Derrière elle, un très large écran, sur lequel sont projetées de magnifiques, mystérieuses et oniriques images.

Le voilà, Achil·le·s, empli de douleur, privé de la voix tel point que ses mots à lui seront retranscrits sur le grand écran, la parole masculine ne pénétrant pas ce lieu interdit.

C’est le danseur d’origine burkinabé Seydou Boro qui l’incarne, dans un mélange de puissance et de fragilité.
Son personnage finira par lui aussi se défaire de son habit de masculinité pour devenir une autre incarnation de Penthésilée, participant à ôter tout référence genrée à cette incarnation-là.
Dans un tableau d’une incroyable beauté, il entamera une danse flamboyante, épique, animale.

Quatre autres amazones lui donneront une magnifique réplique chorale.
Les comédiennes-chanteuses Sonia Bony, Juliette Boudet, Mathilde de Carné et Lucile Pouthier interprètent avec un grand talent de bouleversantes pièces lyriques baroques ou contemporaines, profondes et graves.
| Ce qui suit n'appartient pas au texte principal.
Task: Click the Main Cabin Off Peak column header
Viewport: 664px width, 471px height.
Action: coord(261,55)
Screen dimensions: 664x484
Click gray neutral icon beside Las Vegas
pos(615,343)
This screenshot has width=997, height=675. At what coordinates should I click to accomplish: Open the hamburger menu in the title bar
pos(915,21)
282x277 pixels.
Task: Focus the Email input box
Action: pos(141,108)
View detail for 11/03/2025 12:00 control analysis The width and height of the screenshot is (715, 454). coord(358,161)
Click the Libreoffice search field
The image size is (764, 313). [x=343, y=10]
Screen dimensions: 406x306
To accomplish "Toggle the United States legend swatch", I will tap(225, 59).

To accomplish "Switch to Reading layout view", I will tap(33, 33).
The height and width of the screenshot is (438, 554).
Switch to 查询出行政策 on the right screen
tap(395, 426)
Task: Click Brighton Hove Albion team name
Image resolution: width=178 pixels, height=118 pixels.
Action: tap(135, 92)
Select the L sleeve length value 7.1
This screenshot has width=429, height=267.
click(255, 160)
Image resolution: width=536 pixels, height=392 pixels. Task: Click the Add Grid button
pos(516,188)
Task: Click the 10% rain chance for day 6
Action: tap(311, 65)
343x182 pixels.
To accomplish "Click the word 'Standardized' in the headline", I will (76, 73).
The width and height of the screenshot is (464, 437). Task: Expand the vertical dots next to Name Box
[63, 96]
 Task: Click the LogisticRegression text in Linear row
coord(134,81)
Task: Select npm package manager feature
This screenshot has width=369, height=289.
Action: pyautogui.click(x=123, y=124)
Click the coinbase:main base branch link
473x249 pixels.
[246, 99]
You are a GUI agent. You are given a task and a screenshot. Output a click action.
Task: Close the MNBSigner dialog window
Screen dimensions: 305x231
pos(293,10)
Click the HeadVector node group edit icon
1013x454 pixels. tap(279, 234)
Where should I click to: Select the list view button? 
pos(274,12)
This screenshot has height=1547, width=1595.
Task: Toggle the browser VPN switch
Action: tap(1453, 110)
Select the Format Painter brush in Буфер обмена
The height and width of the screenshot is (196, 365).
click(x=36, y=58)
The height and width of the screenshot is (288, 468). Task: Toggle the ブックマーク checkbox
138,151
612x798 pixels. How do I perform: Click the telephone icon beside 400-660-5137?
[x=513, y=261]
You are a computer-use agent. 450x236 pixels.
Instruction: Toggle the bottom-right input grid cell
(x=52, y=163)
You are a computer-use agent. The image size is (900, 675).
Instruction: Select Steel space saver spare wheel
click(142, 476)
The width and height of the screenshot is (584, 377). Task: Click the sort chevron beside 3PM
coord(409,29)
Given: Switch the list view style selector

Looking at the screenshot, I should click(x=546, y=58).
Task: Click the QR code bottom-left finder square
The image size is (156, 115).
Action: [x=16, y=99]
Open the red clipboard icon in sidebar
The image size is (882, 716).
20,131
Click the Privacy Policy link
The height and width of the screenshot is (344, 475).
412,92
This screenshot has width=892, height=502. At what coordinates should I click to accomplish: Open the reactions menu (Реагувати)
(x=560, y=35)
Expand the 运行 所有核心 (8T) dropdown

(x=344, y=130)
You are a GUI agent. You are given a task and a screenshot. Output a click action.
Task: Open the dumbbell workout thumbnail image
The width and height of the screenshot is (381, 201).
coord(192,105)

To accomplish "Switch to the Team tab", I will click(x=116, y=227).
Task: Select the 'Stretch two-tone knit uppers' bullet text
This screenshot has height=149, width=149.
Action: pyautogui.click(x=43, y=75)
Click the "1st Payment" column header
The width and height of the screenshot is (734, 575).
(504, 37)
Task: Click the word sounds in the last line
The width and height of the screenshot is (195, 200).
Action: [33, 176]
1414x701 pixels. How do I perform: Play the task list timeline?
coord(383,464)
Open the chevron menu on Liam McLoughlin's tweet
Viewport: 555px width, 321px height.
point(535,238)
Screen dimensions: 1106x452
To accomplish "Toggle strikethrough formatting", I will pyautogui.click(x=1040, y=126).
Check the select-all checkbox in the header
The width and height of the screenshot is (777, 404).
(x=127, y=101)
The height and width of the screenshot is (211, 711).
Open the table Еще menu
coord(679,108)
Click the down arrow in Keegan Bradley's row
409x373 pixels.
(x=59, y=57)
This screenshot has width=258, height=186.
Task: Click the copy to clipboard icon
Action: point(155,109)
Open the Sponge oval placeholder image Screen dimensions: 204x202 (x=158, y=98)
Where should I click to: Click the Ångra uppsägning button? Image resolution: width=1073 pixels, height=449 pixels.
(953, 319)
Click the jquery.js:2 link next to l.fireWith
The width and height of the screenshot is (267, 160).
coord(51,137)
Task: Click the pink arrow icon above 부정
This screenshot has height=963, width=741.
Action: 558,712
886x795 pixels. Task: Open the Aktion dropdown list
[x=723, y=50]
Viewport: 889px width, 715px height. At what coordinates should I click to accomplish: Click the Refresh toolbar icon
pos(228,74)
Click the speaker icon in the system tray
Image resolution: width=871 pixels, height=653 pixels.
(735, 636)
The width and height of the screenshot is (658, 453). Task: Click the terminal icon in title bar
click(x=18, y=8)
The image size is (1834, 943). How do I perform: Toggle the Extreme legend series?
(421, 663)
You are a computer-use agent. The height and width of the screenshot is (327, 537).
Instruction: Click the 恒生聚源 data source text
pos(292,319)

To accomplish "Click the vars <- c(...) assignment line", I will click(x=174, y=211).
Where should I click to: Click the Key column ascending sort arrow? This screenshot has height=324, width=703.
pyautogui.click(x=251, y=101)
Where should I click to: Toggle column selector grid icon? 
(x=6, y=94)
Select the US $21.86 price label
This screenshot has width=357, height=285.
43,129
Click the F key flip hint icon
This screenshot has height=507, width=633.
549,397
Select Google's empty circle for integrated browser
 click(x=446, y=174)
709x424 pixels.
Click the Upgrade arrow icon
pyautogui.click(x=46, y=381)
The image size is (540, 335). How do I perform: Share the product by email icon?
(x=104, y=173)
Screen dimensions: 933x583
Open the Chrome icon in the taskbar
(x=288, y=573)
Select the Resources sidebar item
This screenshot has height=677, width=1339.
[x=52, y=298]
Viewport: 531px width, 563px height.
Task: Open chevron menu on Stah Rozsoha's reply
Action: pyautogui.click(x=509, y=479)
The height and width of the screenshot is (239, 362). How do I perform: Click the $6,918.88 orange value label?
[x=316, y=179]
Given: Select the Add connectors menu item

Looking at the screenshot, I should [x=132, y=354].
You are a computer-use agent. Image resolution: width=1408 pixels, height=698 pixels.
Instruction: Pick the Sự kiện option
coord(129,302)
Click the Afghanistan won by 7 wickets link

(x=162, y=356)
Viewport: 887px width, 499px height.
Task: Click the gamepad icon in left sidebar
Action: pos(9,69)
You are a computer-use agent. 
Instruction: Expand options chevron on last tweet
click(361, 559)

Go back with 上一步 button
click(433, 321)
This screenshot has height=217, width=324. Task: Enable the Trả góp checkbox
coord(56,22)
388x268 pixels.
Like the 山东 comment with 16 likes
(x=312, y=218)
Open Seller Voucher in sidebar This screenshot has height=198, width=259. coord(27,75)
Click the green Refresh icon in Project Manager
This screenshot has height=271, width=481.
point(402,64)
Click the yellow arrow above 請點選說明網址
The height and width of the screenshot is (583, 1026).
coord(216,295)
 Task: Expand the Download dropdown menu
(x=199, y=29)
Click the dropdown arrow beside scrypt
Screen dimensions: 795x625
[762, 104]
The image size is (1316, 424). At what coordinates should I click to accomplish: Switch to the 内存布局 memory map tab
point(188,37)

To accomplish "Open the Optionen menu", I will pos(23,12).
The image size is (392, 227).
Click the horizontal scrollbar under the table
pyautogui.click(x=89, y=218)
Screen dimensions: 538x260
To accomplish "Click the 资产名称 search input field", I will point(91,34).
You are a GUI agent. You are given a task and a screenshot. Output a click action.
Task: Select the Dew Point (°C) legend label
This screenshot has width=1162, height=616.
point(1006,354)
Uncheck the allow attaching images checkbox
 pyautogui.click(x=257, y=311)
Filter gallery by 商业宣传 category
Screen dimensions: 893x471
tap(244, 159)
Dans un autre tableau lui aussi bouleversant, nous découvrons une pieta, dans laquelle les quatre figures féminines évoquent une multiple mater dolorosa.

Et puis, dans une adresse universelle, Lorry Hardel nous dira les mots au futur de Marie Dilasser, des mots destinés aux futures amazones, aux futures sœurs en humanité.
Il arrivera un temps où les questions évoquées ne se poseront plus.

« CE NE SERA PAS UNE NOUVELLE PAGE

Une table rase

Pas une révolution

CE SERA UNE TRANSFORMATION NECESSAIRE

VITALE

CE SERA. »

Vous, vous découvrirez à La tempête ce spectacle poignant, d’une beauté sidérante, dans lequel le fond le dispute à la forme en matière de totale réussite.
Un spectacle  ne pas manquer.
Läetitia Guédon nous prouve une nouvelle fois, s’il le fallait encore, la place prépondérante qu’elle occupe au sein de notre théâtre contemporain.